§ TASKS AND EXERCISES
• 1. Reproduce a passage from the text on Fitesa's production lines word for word, beginning at the words "This $160 million" and stopping after "from their competitors.".
• 2. In the text on Fitesa's production lines, rewrite the paragraph that begins "This $160 million investment includes" as a short list that keeps its main facts.
• 3. Write the next part of the text on Fitesa's nonwoven production lines, picking up after its final sentence.

§ TEXT PROVIDED

★ ★ ★ ★ ★

Recent line investments include a spunmelt line in Norrkoping, Sweden in early 2015, a new spunmelt line at a new site in Cosmopolis, Brazil, near Sao Paulo—Fitesa’s second facility in this country—earlier this year. Additionally, a new line is scheduled to come onstream in San Jose Iturbide, Mexico later this year and new lines will start up in Peine, Germany and Simpsonville, SC in 2017. The Mexican line is that site’s third while the Simpsonville investment is line number four there. Fitesa established the Simpsonville operation in 2008 and added a third line there in 2014.
“In August 2015, we announced an additional investment of $160 million to support customer needs in Europe, the U.S. and South America, adding 60,000 metric tons of capacity globally,” says director of marketing Ray Dunleavy.
This $160 million investment includes the new lines in Germany and Simpsonville as well as a third line at a yet-to-be-determined location. The majority of Fitesa’s customers are in the hygiene market and the company meets their needs with modern, state-of-the-art equipment that delivers technologically advanced fabrics with superior properties and consistency, according to Dunleavy. This allows hygiene manufacturers to differentiate their products from their competitors.
These new lines not only offer advanced technology, they allow Fitesa the tonnage needed to meet their customers’ growth. Elsewhere, Fitesa operates spunbond/spunmelt lines in Washougal, WA, Gravatai, Brazil, Trezzano Rosa, Italy and Lima, Peru
“We strive to be the preferred supplier of nonwoven fabrics to the global hygiene industry.
“These investments enable us to provide the volume that our customers need for their businesses, but importantly, they allow us to deliver the innovative fabrics that will help them to differentiate their product offerings,” Dunleavy adds.

★ ★ ★ ★ ★

§ Saved data entries

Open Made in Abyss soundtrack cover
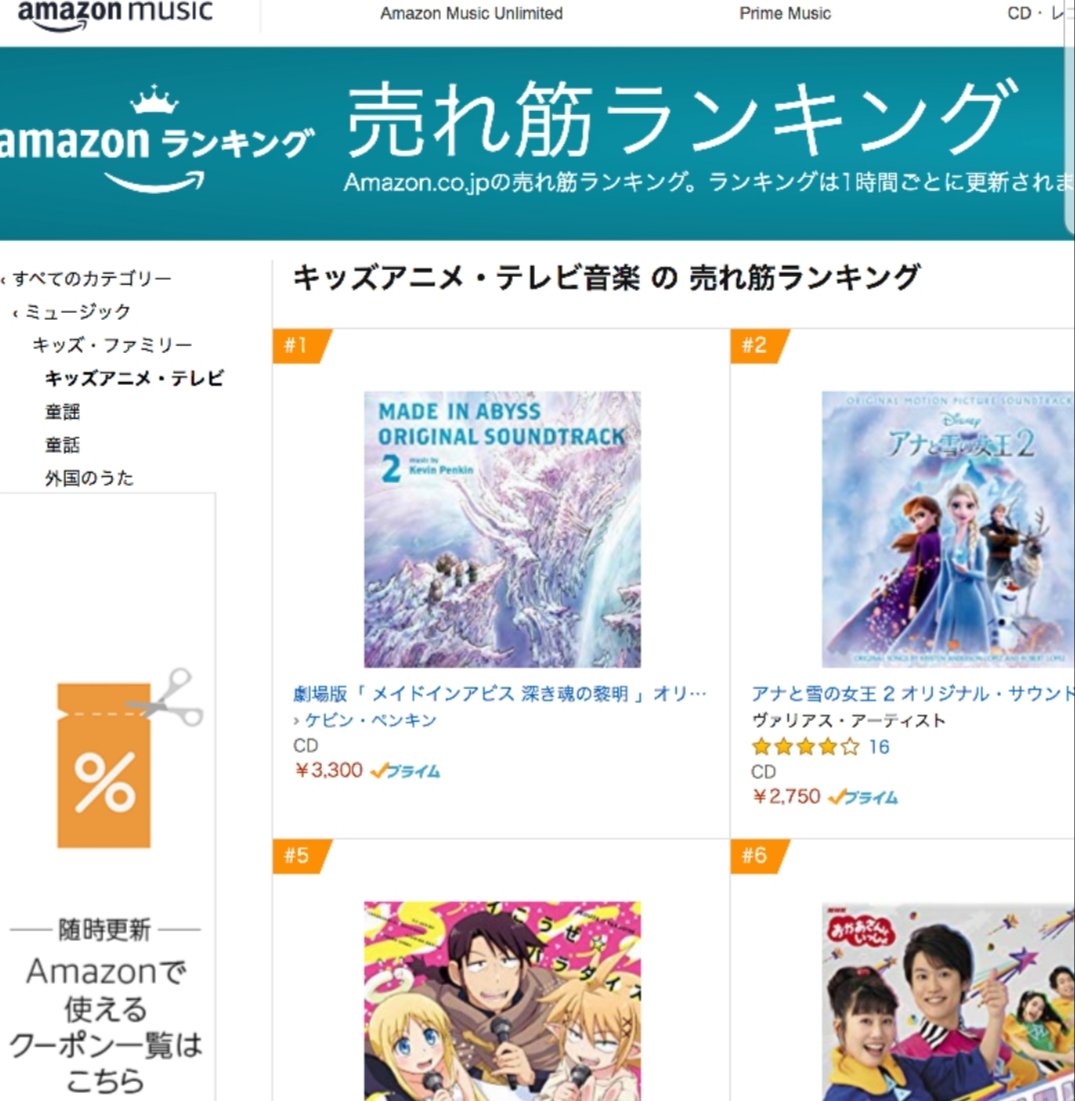The height and width of the screenshot is (1101, 1075). coord(502,529)
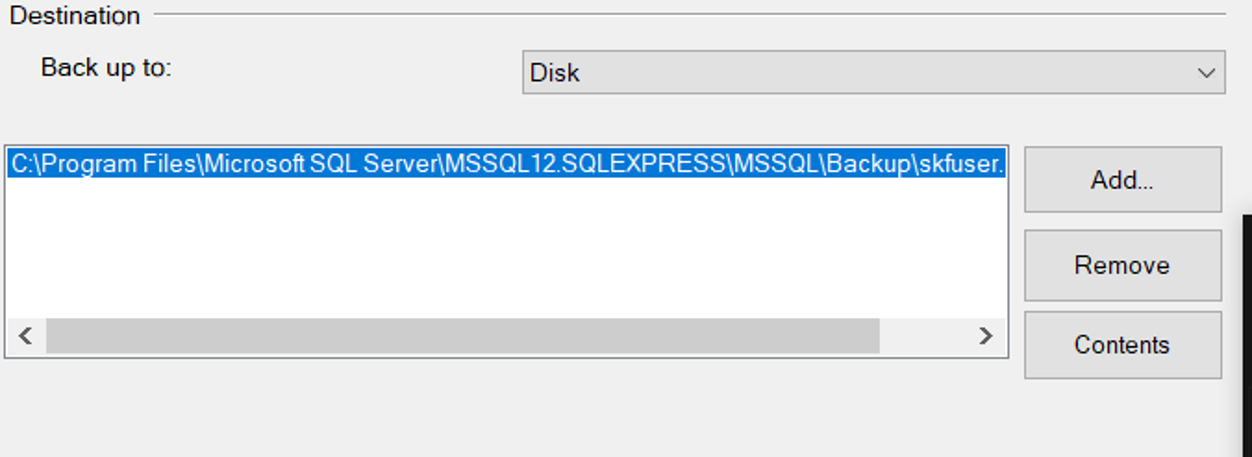Click the left scroll arrow of the list
The height and width of the screenshot is (457, 1252).
(x=26, y=336)
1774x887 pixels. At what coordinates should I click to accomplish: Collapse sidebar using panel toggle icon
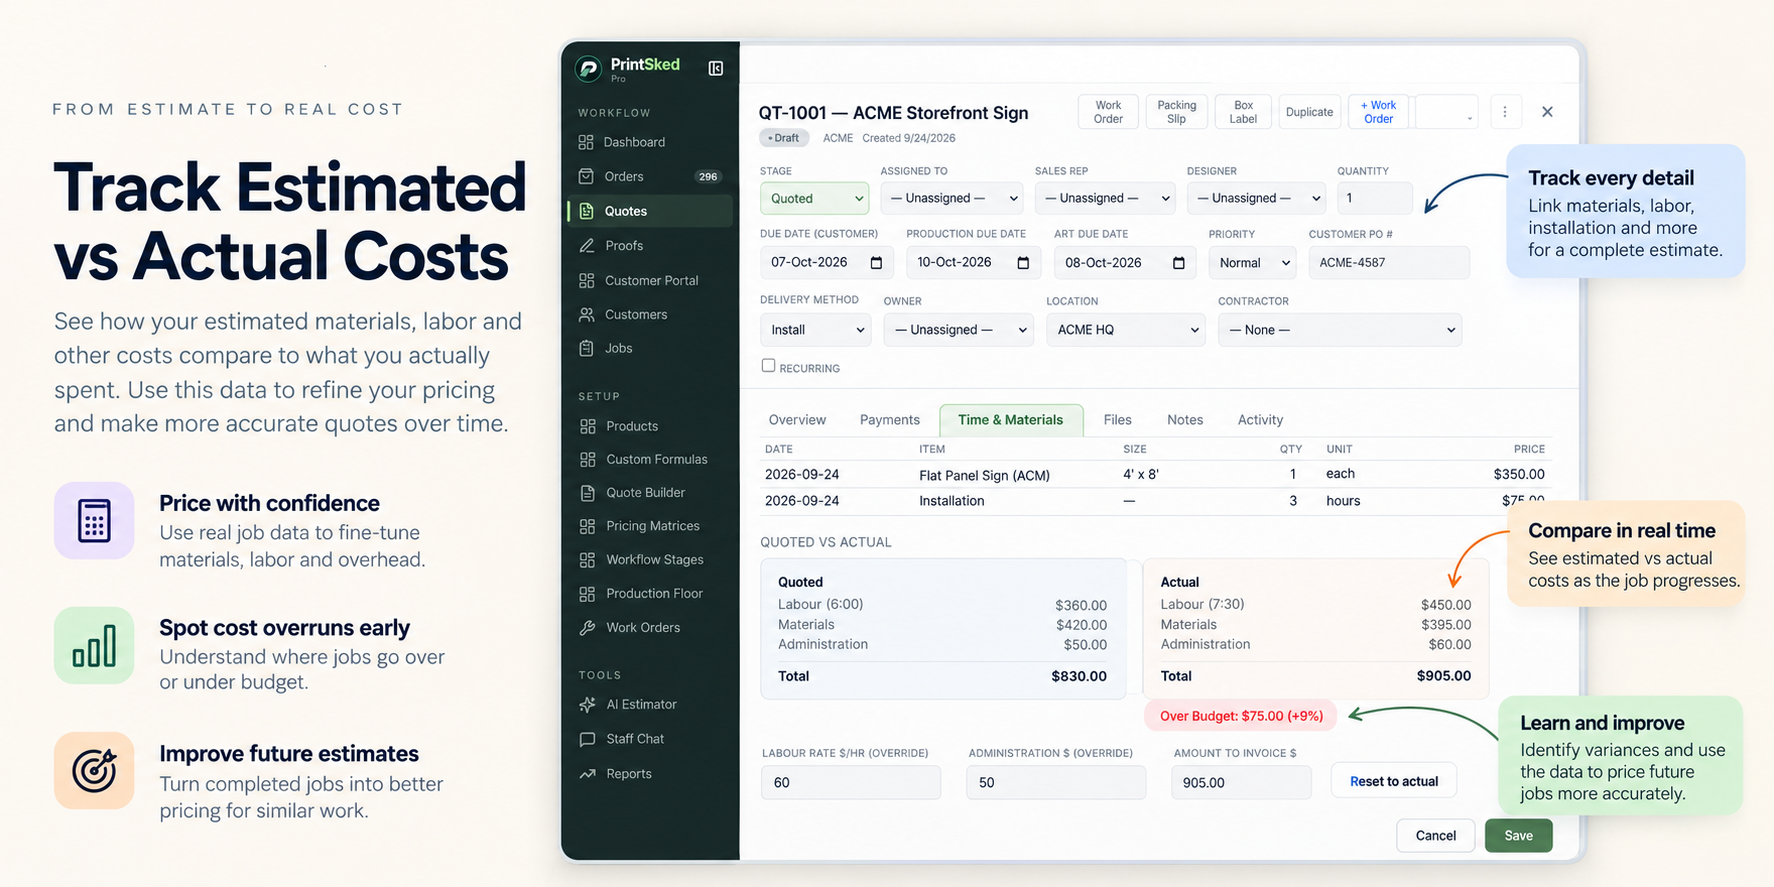pyautogui.click(x=716, y=68)
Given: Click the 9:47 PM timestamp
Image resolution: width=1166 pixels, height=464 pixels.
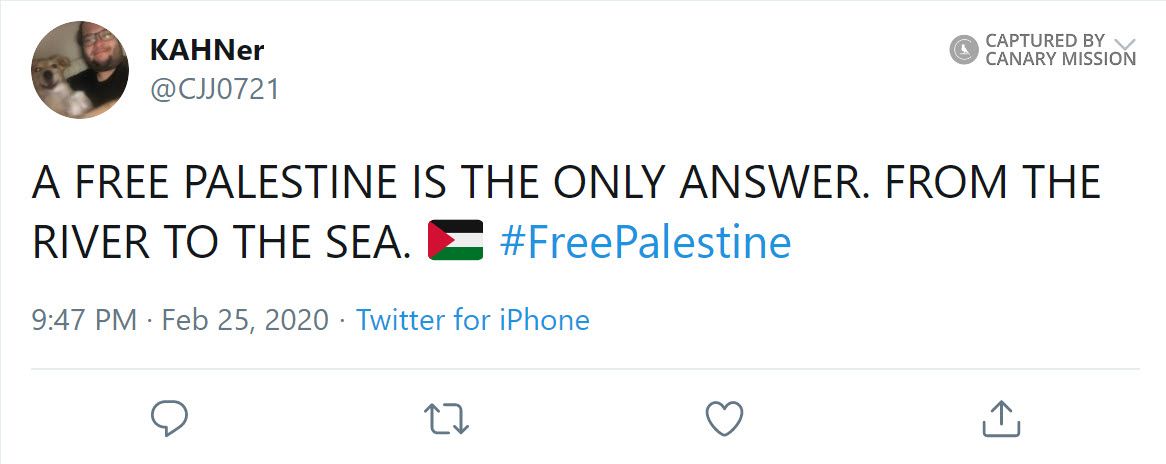Looking at the screenshot, I should pyautogui.click(x=84, y=320).

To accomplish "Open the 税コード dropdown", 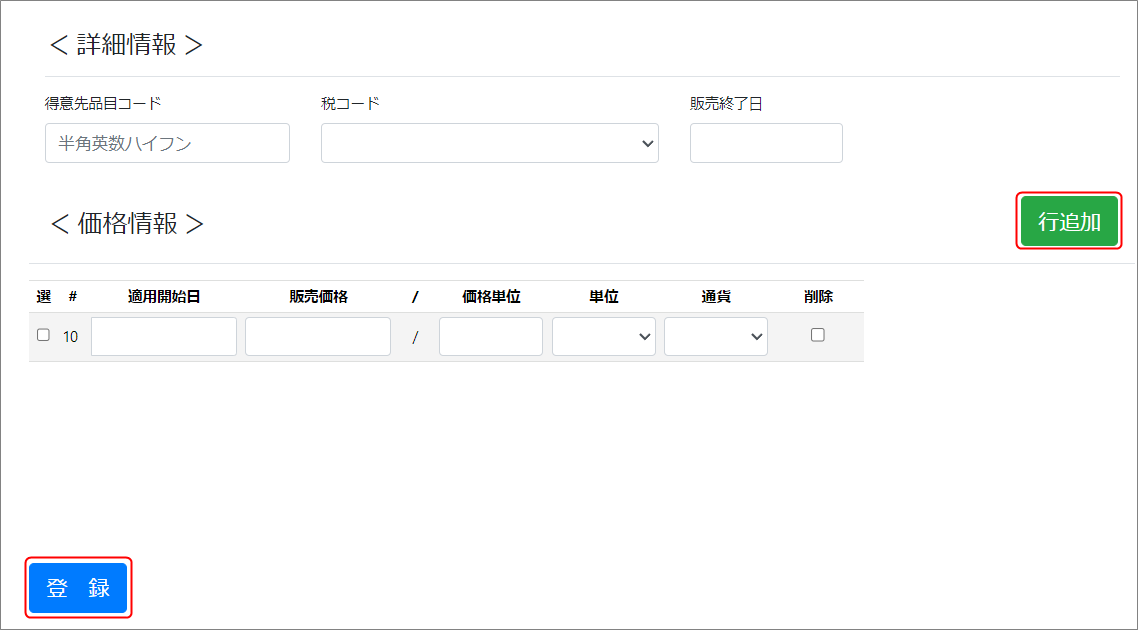I will pyautogui.click(x=489, y=143).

★ ★ ★ ★ ★

§ RESPONSES
• 1.
This $160 million investment includes the new lines in Germany and Simpsonville as well as a third line at a yet-to-be-determined location. The majority of Fitesa’s customers are in the hygiene market and the company meets their needs with modern, state-of-the-art equipment that delivers technologically advanced fabrics with superior properties and consistency, according to Dunleavy. This allows hygiene manufacturers to differentiate their products from their competitors.

• 2.
- The $160 million investment covers the new lines in Germany and Simpsonville, plus a third line at a location not yet determined.
- Most of Fitesa's customers are in the hygiene market.
- According to Dunleavy, Fitesa serves these customers with modern, state-of-the-art equipment that produces technologically advanced fabrics with superior properties and consistency.
- This lets hygiene manufacturers set their products apart from those of their competitors.

• 3.
All of this investment is a continuation of the same growth strategy Fitesa has been focusing on since acquiring the hygiene assets formerly owned by Fiberweb in 2012. This deal propelled Fitesa, which is owned by Evora, to a position among the world’s top nonwovens manufacturers.
In addition to spunmelt lines throughout Europe and the Americas, Fitesa also has an airlaid operation in Tianjin, China where it has recently added a carded line. To date, Fitesa has not invested in spunmelt technology in Asia, despite that region’s growth prospects.
Dunleavy would not comment specifically on Fitesa’s plans for developing regions.
“We are focused on meeting the needs of our hygiene customers, many of which have business beyond our current market area,” he says. “We are well aware of the rapid growth of hygiene products in developing regions. We will expand into those regions where and when we see an opportunity with our customers or a demand not being filled by our competitors.”
For now, Fitesa plans to capitalize on growth from its existing locations, confident that needs continue to exist for spunmelt investment.
“We would not have invested in the U.S., Mexico, South America and Europe unless we were confident that there would be demand for our new capacity,” Dunleavy says.